# Would you have another child?



## skitown (Feb 9, 2010)

I am interested in getting a man's opinion on this. My question - if your wife wanted another child, and you did not, would you have one with her? I know this question is not black and white - so here is a little background. We have one child, who has been fairly easy to raise (so far). After our child was born, I knew I wanted more children (2 more would be perfect). My husband on the other hand did not. He loves our child dearly and is a great father. However, he did not want the additional commitment more children would bring. Primary reasons were money, time commitment, stressful jobs. Well, these reasons don't hold water - we always seem to have enough money for the things he wants, I am the primary caretaker - he has been able to take time to himself, go on trips, etc, and yes at times our jobs are stressful - but no different than most other people. Once I learned of this, I did think about leaving - most likely having at least one additional child on my own; but I could not do this - I wanted my son to live in a two parent household. Each year I held on to hope that he would change his mind. Even at age 40, I was still a little hopeful. Well now, I am in my mid-40's, have spoken to a Dr. about the potential of having another child (not too likely without an egg donor and IVF). My heart is just aches. I know I let this happen - I have anger and resentment towards myself. My husband was honest with me - but I can't seem to get past the fact that I believe if he truly loved me, he would have had another child with me. He would have given me this gift. I feel like I have given him everything - working, taking care of the house (even some of the "male" responsibilities), being a good mother, wife, letting him buy his "toys", etc. And now I can't go back. I feel nothing towards him; no love. So, what are your thoughts - would you have another child with your wife? If you would not, is that an indication that you do not truly love her?


----------



## Deejo (May 20, 2008)

skitown said:


> So, what are your thoughts - would you have another child with your wife? If you would not, is that an indication that you do not truly love her?


Not coming down on you at all, but I'm presuming you had this discussion before you married? I have friends who ended a marriage for this reason. He didn't want them, she did. She presumed he would come around - and didn't. Fast forward 8 years - he is remarried with 4 kids. She remarried, and discovered she can't have kids. Life is bizarre.

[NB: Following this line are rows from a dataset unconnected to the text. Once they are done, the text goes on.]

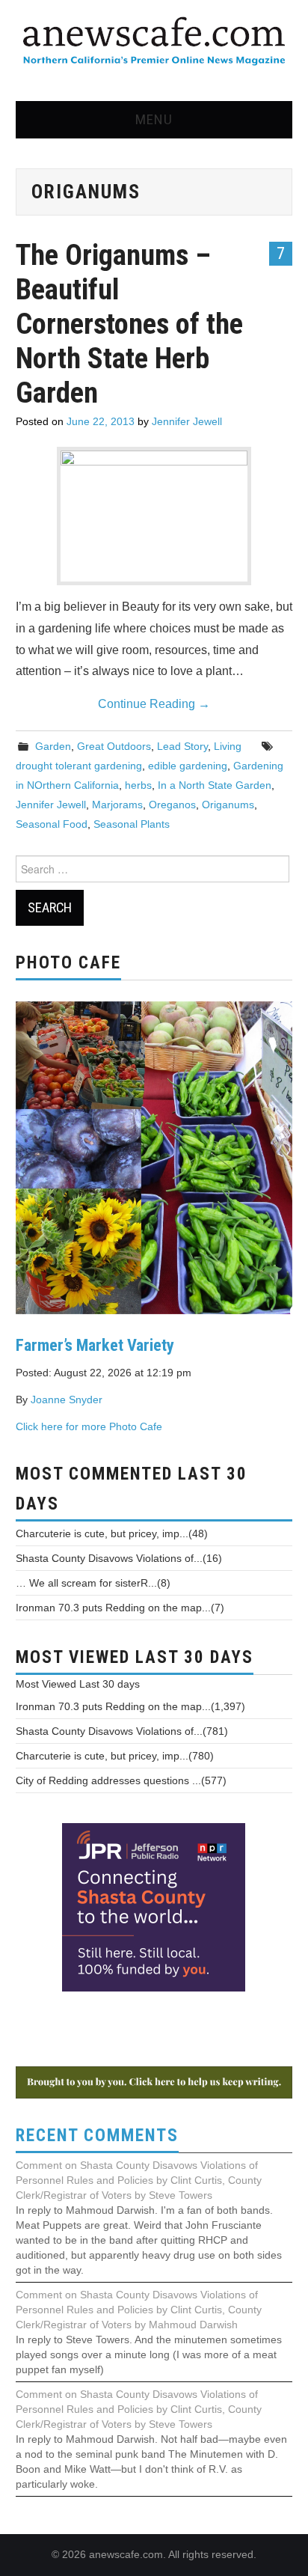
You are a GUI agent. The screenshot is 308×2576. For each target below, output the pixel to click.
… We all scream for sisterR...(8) (93, 1583)
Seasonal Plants (131, 824)
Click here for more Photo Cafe (89, 1426)
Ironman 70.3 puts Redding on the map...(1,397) (130, 1706)
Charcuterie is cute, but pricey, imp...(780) (115, 1756)
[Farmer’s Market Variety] (154, 1156)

To answer your question, ab-so-friggin-lutely not. Not wanting multiple children has zero to do with loving or not loving your wife.


----------



## gypsysouls (Jul 30, 2010)

you are very blessed to have a beautiful child, a husband who was honest with you from the start and a loving relationship. some people dont get any of that. 

yes i can understand the desire to have another child, but having to go through ivf and use an egg donor as well - well it sounds like it would complicate what is otherwise a happy life.

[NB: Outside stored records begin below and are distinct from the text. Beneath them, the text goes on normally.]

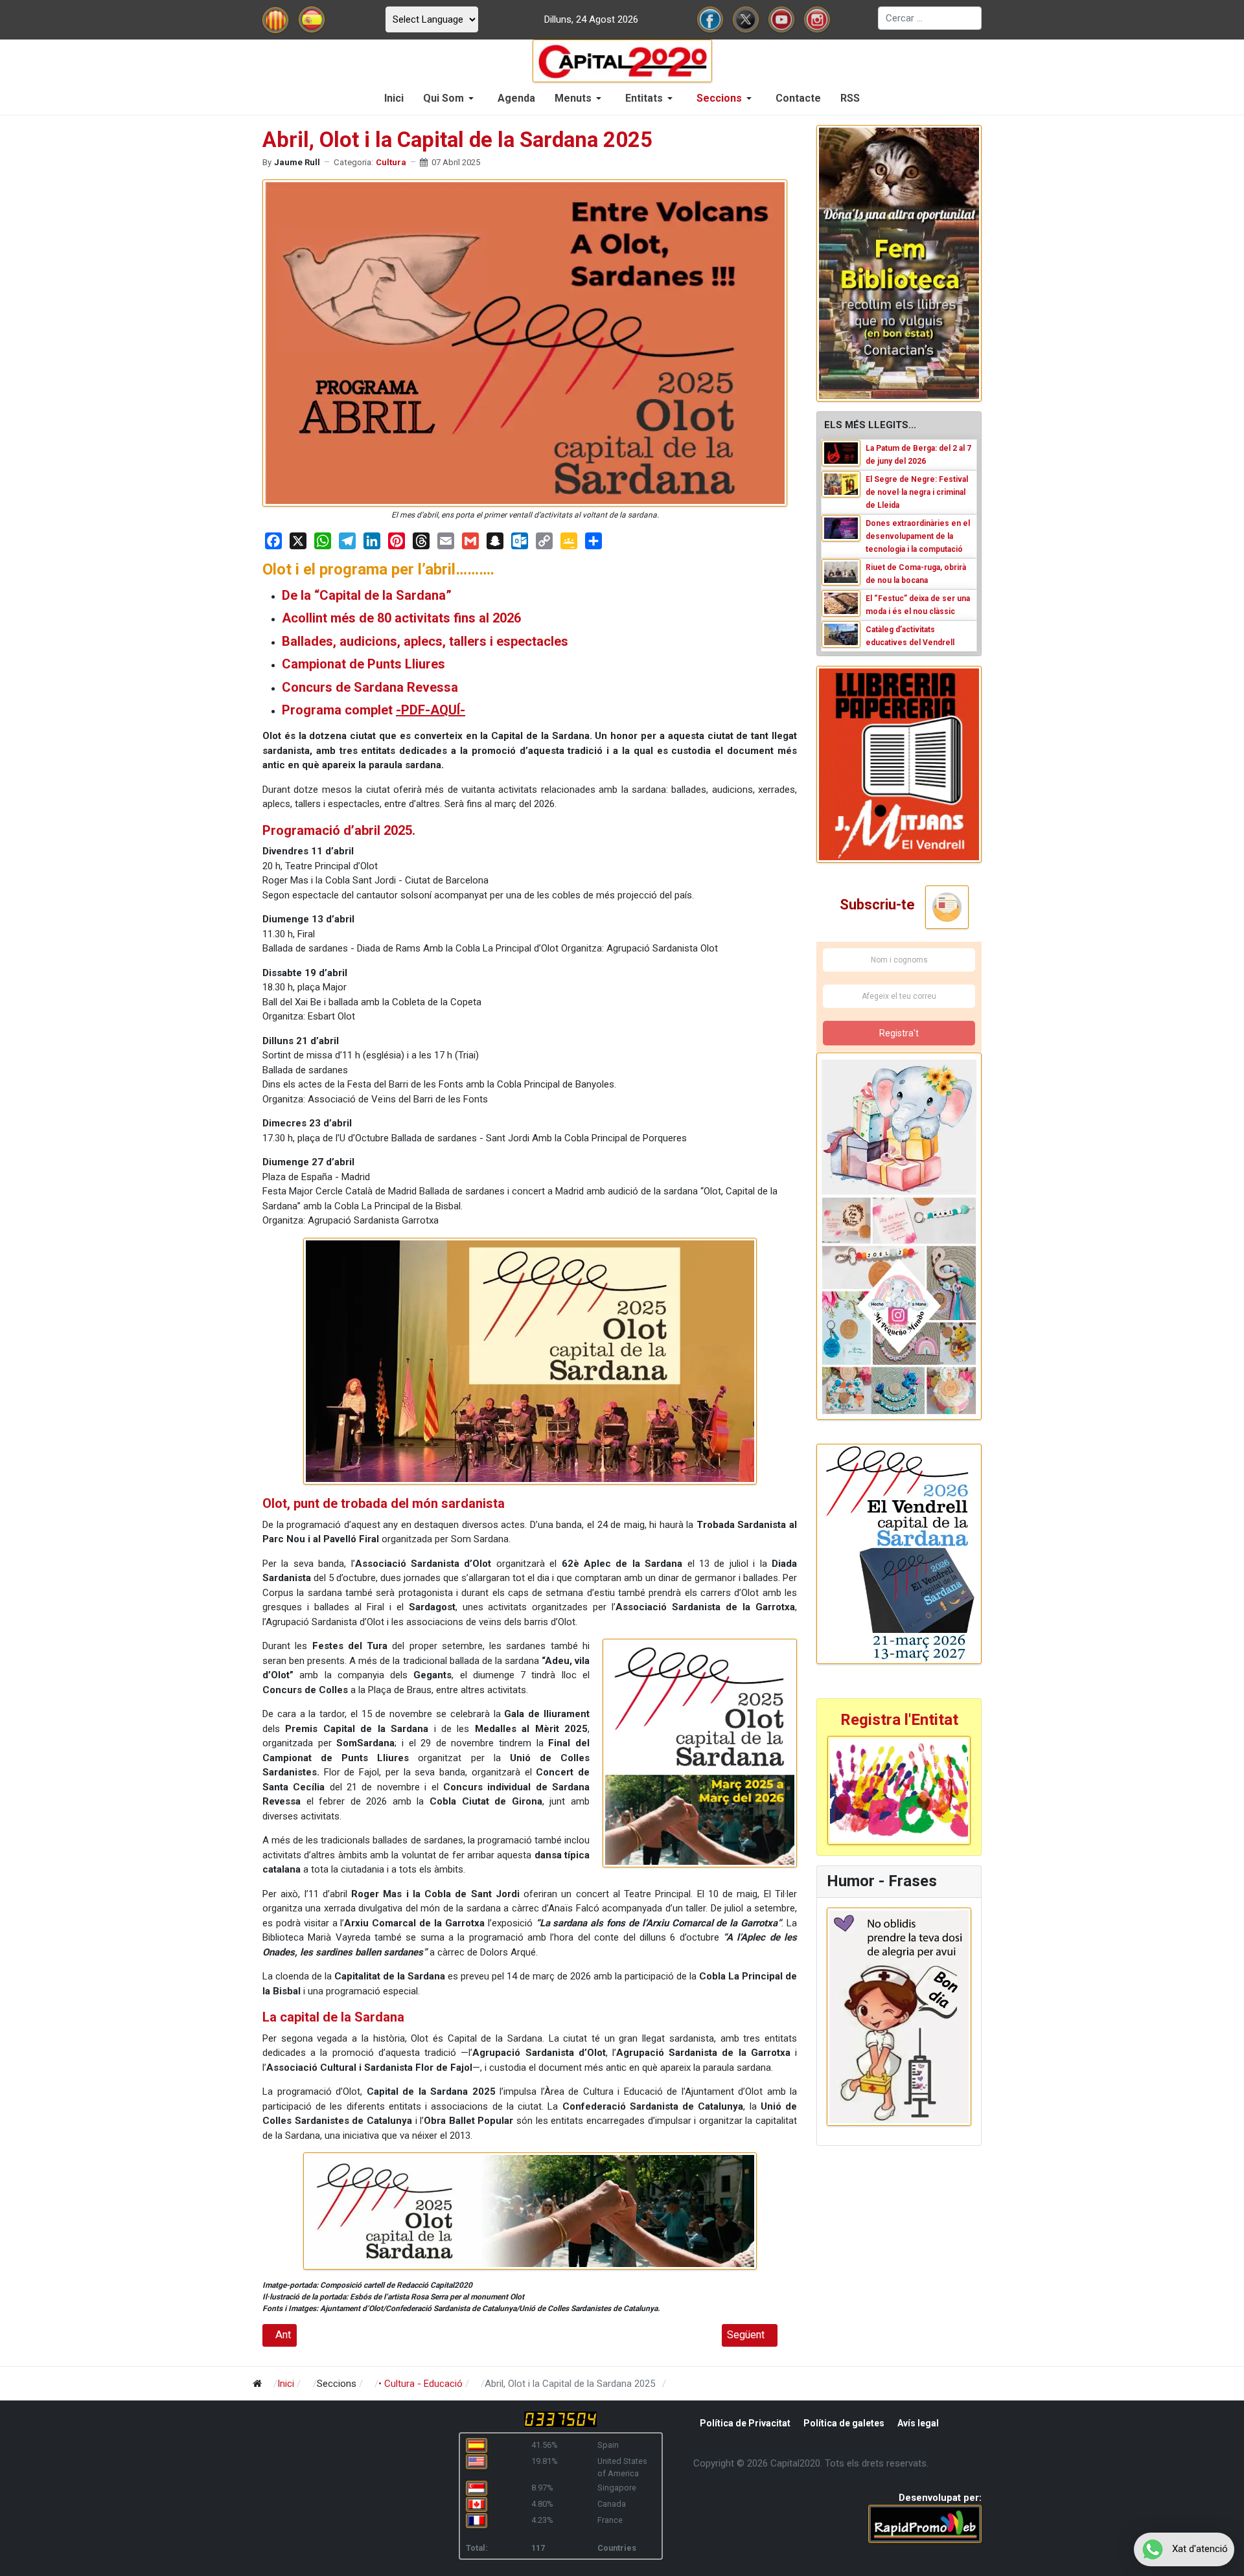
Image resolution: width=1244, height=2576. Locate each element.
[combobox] (930, 18)
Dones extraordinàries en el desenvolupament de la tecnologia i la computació (918, 536)
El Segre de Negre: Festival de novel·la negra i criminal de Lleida (917, 492)
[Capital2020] (622, 60)
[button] (450, 98)
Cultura (391, 162)
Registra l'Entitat (899, 1720)
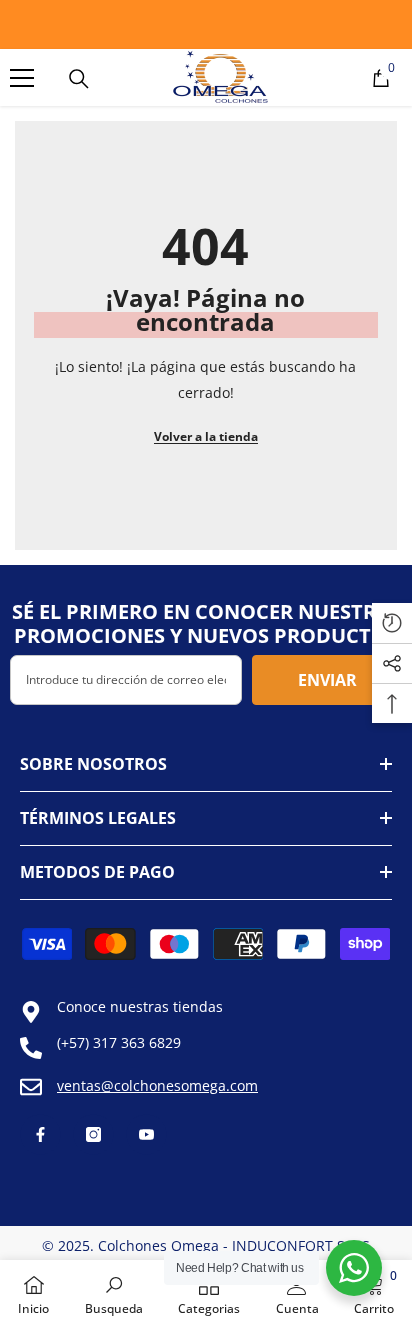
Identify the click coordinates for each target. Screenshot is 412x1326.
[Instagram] (93, 1134)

he is showing you he loves you by having always being honest with you. if he did agree to another child it doesnt mean he would love you more or less, but you can gaurentee that there will be lots and lots of resentment coming from him which will create problems in your marriage.

to quote deejo, not wanting multiple children has zero to do with loving or not loving your wife.


----------



## Deejo (May 20, 2008)

I won't generalize for all men or women, but some form of the following has been stated on the site previously and I can unequivocally say that it applied in my case:

Women want to be married to have children. Men want to be married to have a wife.

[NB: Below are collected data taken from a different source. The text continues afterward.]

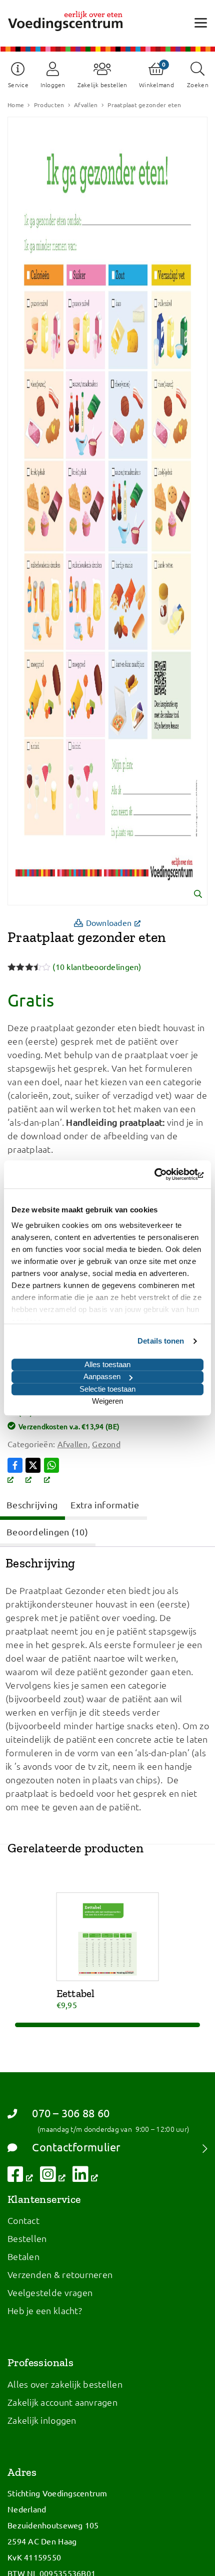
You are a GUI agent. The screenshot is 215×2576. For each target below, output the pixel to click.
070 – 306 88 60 (71, 2112)
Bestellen (27, 2238)
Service (18, 85)
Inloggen (53, 85)
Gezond (106, 1444)
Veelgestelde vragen (50, 2292)
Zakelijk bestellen (103, 85)
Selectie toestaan (108, 1389)
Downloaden (117, 922)
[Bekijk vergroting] (107, 511)
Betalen (24, 2256)
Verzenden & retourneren (60, 2274)
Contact (24, 2220)
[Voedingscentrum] (65, 21)
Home (16, 105)
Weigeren (107, 1401)
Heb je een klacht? (45, 2310)
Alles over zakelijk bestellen (65, 2384)
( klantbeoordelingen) (96, 966)
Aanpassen (102, 1376)
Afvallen (86, 105)
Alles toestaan (107, 1364)
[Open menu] (200, 22)
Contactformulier (76, 2146)
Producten (49, 105)
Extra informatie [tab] (104, 1504)
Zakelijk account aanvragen (63, 2402)
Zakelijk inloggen (42, 2420)
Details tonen (161, 1341)
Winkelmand (156, 85)
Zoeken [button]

Ironically, in our case, children (whom we both desperately love) were one of the two primary catalysts that ended our marriage - and we both wanted children.


----------



## 63Vino (Dec 23, 2009)

"if he really loved you he would give you another child" paraphrasing a bit... but that's kinda similar to....

If you really loved him and your child, you'd accept what you have, respect and appreciate that he has gone beyond what he really wanted in life for you and find a way to be happy.

You are a glass half empty person or trying to fulfill something through some image of your life, you invented long time ago.


----------



## OhGeesh (Jan 5, 2010)

Deejo said:


> Not coming down on you at all, but I'm presuming you had this discussion before you married? I have friends who ended a marriage for this reason. He didn't want them, she did. She presumed he would come around - and didn't. Fast forward 8 years - he is remarried with 4 kids. She remarried, and discovered she can't have kids. Life is bizarre.
> 
> To answer your question, ab-so-friggin-lutely not. Not wanting multiple children has zero to do with loving or not loving your wife.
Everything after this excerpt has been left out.